Froning himself says that is an error.
Eat meat, bro (or their diet advice won't cut it)
We are both coming down from a period eating the standard Kiwi diet, and yesterday Kea and I were seeing a nurse -- mainly for me, but it turned into a discussion of the carnivore diet. The nurse is doing Weight Watchers and exercising and not losing weight. She had been taught to me before we'd gone very close to zero carb and noted that I'd lost a ton of weight.
So Kea said -- go Carnivore. You will lose weight. The nurse said, what about lipids. I said -- check mine, and look serially. They have dropped on carnivore.
Then we ate carbs. The question then is why. The short answer is stress, and that it is a hack. Fast forward to this am. I ate a couple of sausages this morning primarily because I'd taken medication that requires food, and it's now mid morning and I'm eating while in that window.
Carbs are very bad for me. Eating the standard kiwi diet with its whole grains and the dietician approved meals at work has led to a 10lb weight gain, and I'm back to brown bagging food to avoid them.
This is another thing that crossfit gets wrong. The correct amount of carbohydrates if you have insulin resistance is zero. Fat makes you full, sugar does not.
So... eat meat. Eat whatever meat you can afford.
Too intense, too long
The problem hereis high intensity dose. Not high intensity itself: there is absolutely nothing wrong with high intensity lifting or sprinting or a tabata.
There is nothing wrong with lifting 90 or 100% one rep max. What is wrong is long workouts like that. Every time you do high repetition you get inflammation, and sitting in a prolonged high intensity workout does not build strength or speed but tears it down.
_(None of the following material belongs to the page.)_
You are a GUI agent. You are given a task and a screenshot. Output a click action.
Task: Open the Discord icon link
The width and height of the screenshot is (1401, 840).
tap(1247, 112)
Fran, done properly, is destructive (21 thrusters, 21 pullups, 15 thrusters, 15 pullups, 9 thrusters, 9 pullups). My scaled version -- wall balls instead of thrusters and ring rows instead of pullups -- will leave you gasping for minutes. Once every six weeks as a measurement of fitness is OK. Otherwise you will hurt yourself.
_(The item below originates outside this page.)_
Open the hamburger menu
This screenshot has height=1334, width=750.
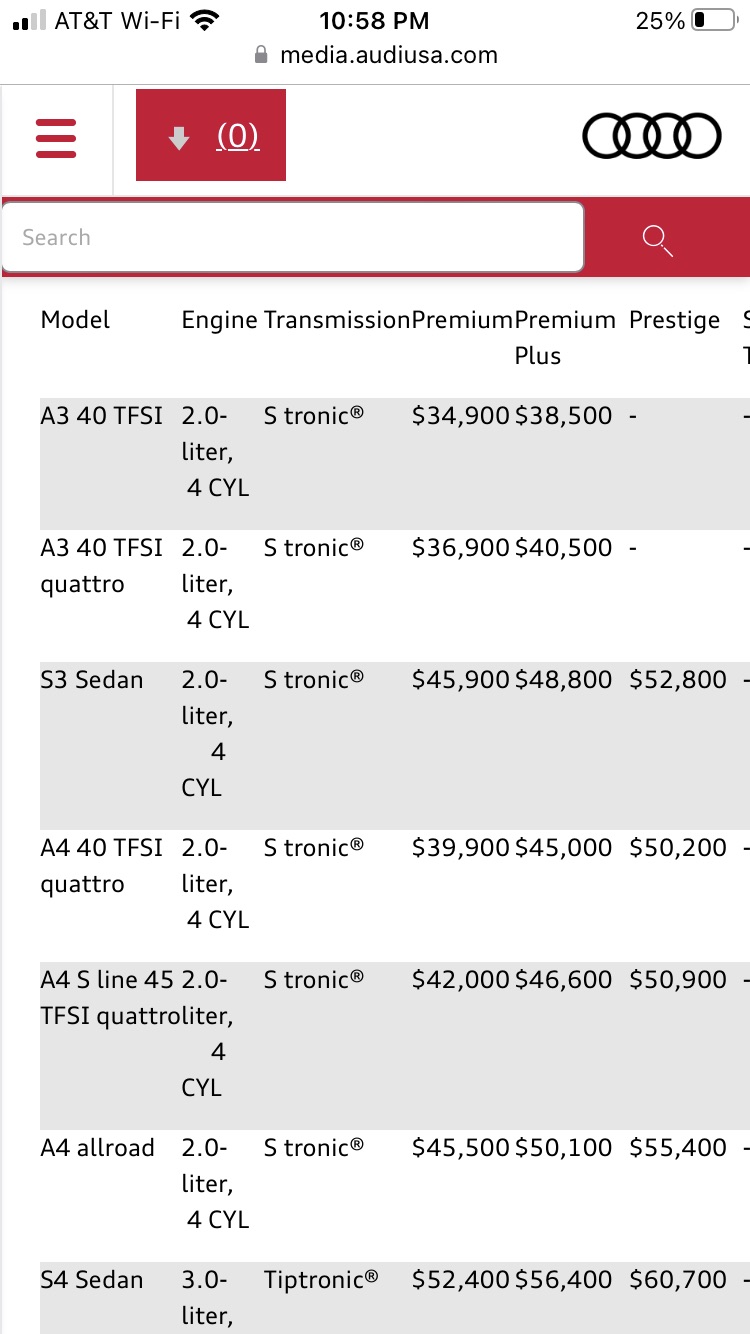(x=56, y=138)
And most boxes schedule one of the named workouts regularly.
Low intensity too short
This does not apply if you are working in a physically demanding job, where you will be walking around or running around all day. But most of us do not. The primary source of fitness is not anearobic, but aerobic. The simplest way to define this is to keep your heart rate (HR) at 180 minus age. When you put a HR monitor on you will suprised how slow that is.
But low intensity for a long time builds endurance, and you need endurance to build stamina, and stamina to manage repeated tasks requiring explosive power. The long workouts in crossfit are about 5km.
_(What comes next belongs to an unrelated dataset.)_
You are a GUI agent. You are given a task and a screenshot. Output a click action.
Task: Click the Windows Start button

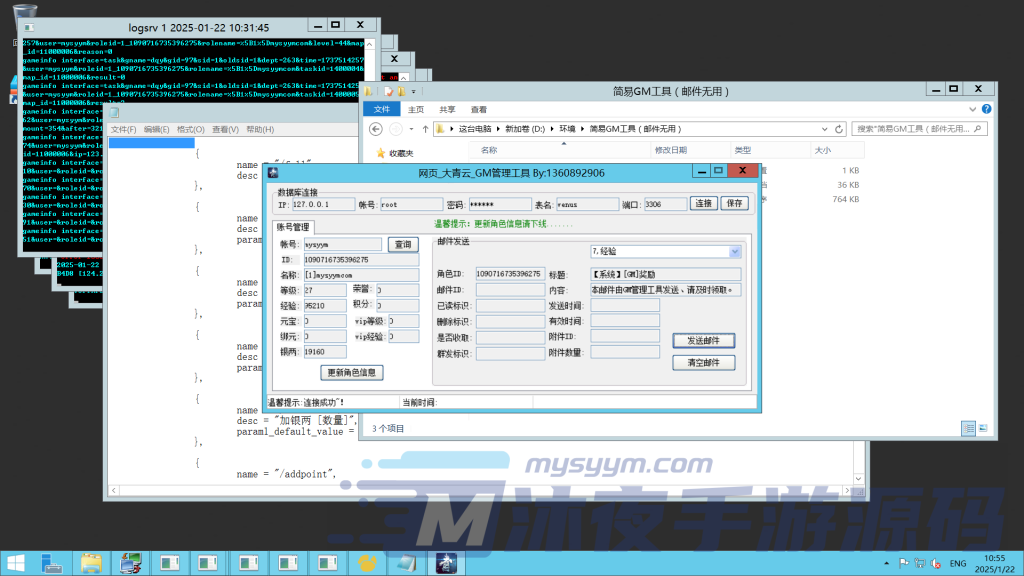18,562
When I was a competitive runner I did more than that in my morning run, half awake.
What to do?
You don't need much gear. Even the crossfit people have moved to body weight and low weight workouts as their boxes are closed. The things that help are variety.
You need to walk, cycle, run, swim... a fair bit.
You need to lift heavy somewhat. Use complex movements when possible.
And you need to eat no carbohydrates. If you need sugar to get through the workout, it's bad for you.